──────── TASK DATA

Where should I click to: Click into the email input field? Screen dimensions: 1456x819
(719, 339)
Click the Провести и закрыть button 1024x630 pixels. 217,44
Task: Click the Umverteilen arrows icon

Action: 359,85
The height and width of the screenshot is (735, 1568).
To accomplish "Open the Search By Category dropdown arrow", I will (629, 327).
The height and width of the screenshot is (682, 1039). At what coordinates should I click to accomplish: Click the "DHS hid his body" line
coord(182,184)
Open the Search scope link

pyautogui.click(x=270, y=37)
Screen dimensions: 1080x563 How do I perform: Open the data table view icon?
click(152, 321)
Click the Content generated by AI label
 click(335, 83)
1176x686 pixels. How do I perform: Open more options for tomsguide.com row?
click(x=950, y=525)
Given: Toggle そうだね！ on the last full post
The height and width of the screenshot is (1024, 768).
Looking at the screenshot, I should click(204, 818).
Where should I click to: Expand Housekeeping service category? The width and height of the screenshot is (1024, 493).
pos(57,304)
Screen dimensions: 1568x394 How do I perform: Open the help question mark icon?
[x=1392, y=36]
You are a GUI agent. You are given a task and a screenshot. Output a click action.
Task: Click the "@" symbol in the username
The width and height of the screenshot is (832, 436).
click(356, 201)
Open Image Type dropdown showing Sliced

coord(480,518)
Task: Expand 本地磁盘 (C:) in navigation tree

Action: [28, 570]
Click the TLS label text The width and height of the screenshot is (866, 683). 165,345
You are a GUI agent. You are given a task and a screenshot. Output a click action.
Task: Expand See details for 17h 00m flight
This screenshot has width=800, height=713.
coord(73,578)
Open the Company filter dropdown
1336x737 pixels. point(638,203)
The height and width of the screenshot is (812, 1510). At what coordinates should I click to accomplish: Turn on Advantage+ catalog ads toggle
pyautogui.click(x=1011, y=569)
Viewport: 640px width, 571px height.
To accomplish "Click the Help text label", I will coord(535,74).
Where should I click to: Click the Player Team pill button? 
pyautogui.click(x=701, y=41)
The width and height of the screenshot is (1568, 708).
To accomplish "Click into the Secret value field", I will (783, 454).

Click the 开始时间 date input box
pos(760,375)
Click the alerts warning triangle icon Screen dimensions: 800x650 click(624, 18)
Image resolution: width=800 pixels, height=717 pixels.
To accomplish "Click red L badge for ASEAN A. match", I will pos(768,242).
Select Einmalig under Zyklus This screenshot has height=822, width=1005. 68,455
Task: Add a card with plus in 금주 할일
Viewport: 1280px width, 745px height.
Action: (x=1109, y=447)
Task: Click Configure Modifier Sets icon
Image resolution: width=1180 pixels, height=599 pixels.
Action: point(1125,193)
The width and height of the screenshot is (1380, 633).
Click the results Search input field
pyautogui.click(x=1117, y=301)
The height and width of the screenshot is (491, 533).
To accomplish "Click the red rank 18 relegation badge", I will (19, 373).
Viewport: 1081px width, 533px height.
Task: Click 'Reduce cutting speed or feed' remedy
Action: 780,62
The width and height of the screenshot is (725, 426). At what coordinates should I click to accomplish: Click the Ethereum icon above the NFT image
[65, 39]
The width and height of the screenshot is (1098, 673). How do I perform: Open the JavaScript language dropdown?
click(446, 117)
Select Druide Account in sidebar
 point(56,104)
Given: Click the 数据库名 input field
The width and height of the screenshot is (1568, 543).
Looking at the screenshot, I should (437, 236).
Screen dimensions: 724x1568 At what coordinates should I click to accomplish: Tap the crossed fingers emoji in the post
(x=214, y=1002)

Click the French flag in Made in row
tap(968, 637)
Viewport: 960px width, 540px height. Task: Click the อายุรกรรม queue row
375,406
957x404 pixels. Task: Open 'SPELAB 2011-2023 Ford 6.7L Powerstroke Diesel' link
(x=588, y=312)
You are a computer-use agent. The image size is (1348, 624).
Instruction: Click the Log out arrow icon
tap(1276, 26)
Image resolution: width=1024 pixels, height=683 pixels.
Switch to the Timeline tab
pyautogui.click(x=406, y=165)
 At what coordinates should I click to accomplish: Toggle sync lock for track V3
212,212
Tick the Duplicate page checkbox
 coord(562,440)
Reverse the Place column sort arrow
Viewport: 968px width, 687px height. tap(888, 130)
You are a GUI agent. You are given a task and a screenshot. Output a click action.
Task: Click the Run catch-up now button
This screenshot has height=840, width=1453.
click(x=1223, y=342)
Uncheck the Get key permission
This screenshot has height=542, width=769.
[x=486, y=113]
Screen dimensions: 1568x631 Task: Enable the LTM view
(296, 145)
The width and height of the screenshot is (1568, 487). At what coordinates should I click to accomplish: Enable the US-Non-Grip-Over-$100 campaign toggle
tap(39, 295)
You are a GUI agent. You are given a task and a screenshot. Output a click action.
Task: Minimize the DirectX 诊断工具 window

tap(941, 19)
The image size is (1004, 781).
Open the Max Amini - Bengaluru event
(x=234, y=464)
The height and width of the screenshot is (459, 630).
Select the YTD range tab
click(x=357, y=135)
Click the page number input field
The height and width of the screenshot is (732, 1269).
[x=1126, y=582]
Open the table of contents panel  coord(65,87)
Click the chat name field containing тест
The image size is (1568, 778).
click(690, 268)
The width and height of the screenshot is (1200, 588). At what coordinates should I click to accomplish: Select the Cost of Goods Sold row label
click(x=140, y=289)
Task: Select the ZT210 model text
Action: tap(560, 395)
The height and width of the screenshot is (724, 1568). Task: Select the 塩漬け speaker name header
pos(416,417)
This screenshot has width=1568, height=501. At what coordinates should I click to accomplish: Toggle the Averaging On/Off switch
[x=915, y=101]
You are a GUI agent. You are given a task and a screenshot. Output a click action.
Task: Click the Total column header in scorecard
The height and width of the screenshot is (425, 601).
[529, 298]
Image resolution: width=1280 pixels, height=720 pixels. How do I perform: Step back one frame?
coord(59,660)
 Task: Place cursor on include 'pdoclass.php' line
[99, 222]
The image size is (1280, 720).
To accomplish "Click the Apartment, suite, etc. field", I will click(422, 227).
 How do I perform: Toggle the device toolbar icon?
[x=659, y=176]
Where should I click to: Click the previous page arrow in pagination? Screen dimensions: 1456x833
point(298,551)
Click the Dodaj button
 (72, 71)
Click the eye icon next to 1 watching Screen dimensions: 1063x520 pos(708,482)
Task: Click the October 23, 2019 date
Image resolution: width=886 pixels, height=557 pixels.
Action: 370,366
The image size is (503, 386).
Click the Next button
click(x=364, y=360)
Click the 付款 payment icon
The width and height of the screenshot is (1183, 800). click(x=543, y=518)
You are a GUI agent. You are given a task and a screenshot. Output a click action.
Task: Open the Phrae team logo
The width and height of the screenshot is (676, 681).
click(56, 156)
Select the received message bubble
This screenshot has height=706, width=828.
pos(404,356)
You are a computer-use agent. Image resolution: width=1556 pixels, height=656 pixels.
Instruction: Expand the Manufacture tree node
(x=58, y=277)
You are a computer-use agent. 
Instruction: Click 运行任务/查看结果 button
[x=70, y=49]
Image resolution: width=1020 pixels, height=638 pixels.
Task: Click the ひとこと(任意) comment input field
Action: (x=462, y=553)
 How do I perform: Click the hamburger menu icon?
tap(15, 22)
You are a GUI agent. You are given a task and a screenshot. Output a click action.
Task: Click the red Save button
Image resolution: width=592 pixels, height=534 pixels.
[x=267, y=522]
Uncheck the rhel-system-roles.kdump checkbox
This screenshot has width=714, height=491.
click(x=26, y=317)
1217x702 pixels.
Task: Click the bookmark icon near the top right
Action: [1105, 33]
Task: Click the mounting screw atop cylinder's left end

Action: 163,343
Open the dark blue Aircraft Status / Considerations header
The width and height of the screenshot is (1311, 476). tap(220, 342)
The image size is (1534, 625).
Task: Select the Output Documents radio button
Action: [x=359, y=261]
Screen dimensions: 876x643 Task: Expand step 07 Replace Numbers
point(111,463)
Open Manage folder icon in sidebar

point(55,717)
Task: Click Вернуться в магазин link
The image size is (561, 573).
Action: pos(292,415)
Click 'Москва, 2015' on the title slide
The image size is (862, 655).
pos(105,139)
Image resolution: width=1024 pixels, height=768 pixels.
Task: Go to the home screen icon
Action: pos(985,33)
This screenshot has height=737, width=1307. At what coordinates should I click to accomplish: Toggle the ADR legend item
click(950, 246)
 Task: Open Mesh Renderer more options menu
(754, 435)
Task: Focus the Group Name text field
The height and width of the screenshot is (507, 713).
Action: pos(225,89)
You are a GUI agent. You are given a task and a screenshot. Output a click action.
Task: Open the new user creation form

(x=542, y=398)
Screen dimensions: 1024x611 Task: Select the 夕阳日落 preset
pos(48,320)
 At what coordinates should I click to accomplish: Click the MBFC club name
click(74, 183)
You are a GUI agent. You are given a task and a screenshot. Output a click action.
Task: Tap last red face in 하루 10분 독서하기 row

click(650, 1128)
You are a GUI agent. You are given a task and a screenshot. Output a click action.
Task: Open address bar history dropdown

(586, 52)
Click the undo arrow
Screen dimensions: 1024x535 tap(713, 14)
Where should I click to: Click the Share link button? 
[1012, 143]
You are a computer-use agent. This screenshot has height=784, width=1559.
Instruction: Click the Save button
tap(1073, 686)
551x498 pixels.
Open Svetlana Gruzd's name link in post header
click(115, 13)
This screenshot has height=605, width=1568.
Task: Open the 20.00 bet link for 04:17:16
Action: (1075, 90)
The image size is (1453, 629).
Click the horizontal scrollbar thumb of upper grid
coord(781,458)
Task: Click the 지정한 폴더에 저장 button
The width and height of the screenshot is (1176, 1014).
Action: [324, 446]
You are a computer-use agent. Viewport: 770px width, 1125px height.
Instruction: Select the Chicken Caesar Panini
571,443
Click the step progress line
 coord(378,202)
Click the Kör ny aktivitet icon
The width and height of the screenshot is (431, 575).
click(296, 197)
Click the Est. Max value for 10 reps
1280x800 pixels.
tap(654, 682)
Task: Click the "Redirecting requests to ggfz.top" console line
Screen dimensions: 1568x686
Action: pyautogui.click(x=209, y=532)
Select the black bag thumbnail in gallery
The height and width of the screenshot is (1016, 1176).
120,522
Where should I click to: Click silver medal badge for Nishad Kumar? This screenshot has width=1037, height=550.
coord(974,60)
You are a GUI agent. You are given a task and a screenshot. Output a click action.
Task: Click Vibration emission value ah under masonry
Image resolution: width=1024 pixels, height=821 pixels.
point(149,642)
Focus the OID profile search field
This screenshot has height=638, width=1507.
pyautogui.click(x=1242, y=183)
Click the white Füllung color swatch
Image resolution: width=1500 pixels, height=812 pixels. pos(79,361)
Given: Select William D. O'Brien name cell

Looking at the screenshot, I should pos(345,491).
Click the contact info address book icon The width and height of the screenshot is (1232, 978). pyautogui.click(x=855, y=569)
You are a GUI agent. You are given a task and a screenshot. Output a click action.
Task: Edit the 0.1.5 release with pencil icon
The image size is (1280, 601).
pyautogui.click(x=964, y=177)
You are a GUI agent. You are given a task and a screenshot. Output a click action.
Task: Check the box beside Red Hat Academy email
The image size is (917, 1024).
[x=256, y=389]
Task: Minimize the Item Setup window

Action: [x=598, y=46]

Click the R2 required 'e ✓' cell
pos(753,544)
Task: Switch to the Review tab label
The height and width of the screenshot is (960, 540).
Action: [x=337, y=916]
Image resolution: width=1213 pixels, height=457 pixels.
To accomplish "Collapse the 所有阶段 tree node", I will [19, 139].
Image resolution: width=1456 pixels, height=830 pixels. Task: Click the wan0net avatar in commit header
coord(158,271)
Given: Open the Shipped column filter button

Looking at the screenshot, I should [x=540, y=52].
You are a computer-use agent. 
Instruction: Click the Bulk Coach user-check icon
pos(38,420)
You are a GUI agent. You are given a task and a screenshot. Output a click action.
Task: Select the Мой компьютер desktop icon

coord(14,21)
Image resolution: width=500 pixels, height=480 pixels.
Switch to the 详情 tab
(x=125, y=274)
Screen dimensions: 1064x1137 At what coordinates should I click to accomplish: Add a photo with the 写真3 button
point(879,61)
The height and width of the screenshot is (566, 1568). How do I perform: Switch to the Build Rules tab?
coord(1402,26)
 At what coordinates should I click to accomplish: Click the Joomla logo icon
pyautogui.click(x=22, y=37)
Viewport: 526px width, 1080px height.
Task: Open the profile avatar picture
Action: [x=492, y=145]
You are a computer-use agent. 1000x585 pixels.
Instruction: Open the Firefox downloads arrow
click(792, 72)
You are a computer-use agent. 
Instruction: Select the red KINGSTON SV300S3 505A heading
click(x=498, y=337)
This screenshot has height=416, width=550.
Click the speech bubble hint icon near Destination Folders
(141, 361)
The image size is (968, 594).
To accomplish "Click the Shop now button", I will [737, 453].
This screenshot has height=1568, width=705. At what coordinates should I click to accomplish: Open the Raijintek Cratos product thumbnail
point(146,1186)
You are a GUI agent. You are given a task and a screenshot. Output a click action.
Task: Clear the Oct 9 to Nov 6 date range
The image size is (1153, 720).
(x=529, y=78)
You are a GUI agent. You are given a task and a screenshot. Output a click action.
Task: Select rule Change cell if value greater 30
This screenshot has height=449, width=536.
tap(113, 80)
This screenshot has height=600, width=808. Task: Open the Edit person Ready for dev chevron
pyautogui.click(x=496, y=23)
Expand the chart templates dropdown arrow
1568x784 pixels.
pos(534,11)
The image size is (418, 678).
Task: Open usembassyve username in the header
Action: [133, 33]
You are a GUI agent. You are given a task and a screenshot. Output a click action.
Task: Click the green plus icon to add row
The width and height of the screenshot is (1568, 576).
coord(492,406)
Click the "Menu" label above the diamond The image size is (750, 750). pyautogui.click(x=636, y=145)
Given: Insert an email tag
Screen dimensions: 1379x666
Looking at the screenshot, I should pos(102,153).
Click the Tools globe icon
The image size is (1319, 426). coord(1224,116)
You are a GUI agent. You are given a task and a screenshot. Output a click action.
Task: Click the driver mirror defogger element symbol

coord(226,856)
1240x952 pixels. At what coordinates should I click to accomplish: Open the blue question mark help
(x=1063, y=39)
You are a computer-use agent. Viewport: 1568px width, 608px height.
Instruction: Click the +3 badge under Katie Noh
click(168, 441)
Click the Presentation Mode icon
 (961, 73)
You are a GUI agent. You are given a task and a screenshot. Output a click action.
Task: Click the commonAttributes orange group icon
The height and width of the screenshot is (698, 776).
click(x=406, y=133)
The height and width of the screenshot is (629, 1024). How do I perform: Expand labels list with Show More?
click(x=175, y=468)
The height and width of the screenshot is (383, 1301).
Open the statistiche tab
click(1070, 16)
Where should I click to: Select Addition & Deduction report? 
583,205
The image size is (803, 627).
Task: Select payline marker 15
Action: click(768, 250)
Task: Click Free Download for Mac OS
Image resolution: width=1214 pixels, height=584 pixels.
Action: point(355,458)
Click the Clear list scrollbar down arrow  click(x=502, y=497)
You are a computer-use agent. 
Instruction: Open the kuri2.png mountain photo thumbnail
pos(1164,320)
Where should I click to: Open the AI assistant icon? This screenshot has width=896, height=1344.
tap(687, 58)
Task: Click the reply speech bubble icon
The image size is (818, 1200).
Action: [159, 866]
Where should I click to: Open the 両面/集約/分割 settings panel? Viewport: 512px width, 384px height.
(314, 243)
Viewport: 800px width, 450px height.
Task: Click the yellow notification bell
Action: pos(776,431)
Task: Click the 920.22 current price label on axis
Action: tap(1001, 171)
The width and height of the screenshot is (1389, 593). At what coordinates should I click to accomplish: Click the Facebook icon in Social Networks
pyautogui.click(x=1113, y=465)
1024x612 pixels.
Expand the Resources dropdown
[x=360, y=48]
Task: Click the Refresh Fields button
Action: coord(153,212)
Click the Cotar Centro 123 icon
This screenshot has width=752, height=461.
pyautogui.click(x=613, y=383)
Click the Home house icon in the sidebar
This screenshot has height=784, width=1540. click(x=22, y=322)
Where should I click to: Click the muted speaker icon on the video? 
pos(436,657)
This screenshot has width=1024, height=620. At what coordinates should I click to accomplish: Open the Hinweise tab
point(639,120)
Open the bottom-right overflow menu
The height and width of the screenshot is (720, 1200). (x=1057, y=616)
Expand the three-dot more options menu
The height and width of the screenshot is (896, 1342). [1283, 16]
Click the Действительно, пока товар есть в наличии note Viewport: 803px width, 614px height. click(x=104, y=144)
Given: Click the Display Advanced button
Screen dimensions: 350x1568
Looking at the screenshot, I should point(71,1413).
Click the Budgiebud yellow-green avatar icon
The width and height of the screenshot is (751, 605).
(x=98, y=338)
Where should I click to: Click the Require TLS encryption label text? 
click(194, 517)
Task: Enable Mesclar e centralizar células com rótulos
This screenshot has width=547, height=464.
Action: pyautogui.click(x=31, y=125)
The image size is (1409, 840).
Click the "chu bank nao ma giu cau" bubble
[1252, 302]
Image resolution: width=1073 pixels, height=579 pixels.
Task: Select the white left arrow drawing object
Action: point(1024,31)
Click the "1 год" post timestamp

────────────────

REQUIRED ACTION >> Read through the lines above and collect those that contain the string "green".

RESULT >>
Task: Click the green plus icon to add row
Click the Budgiebud yellow-green avatar icon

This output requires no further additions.